[CHAPTER VI.]
AT THE THRESHOLD.
On the 22nd of May 1795, Mungo Park left England on board the Endeavour, an African trader. On the 21st of the following month he landed at the mouth of the river Gambia.
Bathurst, the present seat of government for the Gambia basin, was not then in existence, with its present busy European community and thriving native population, its imposing public buildings and well laid out streets. The native town of Jillifri on the north bank, and a little way up the river, was the first place of call in the early trading days of the Gambia merchants.
From Jillifri the Endeavour ascended the river to Jonkakonda.
The view which opened up before Park as he proceeded was neither attractive nor promising. The river flowed seaward deep and muddy, its banks covered with impenetrable forests of mangrove, forming when the tide was out a horrible expanse of swamp. The air was thick with a sickening haze, charged with the poisonous exhalations from the fœtid mud engendered by heat and moisture. Here and there only, a group of cocoa-nuts, or an isolated bombyx (silk-cotton tree) relieved the dreary monotony, and gave a momentary pleasure to the eye.
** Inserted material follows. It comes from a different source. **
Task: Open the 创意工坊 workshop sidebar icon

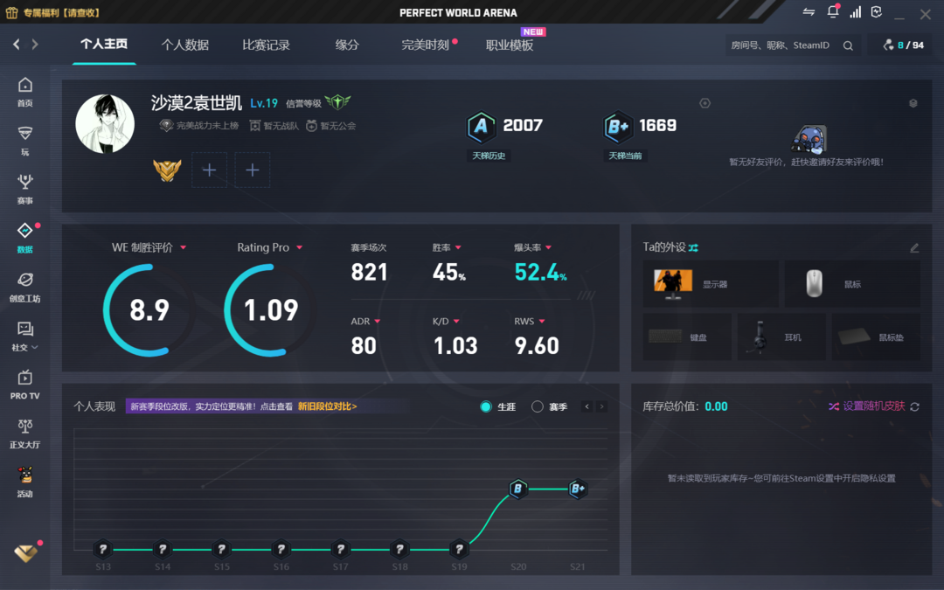Action: click(24, 287)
Behind the mangrove swamps the country spread out in a level plain, “very generally covered with woods, and presenting a tiresome and gloomy uniformity to the eye; but although nature has denied to the inhabitants the beauties of romantic landscapes, she has bestowed on them with a liberal hand the more important blessings of fertility and abundance.”
At Jonkakonda, which seems to have been one of the chief trading stations on the river, Park left the Endeavour, and proceeded to the factory of Pisania, a few miles further on.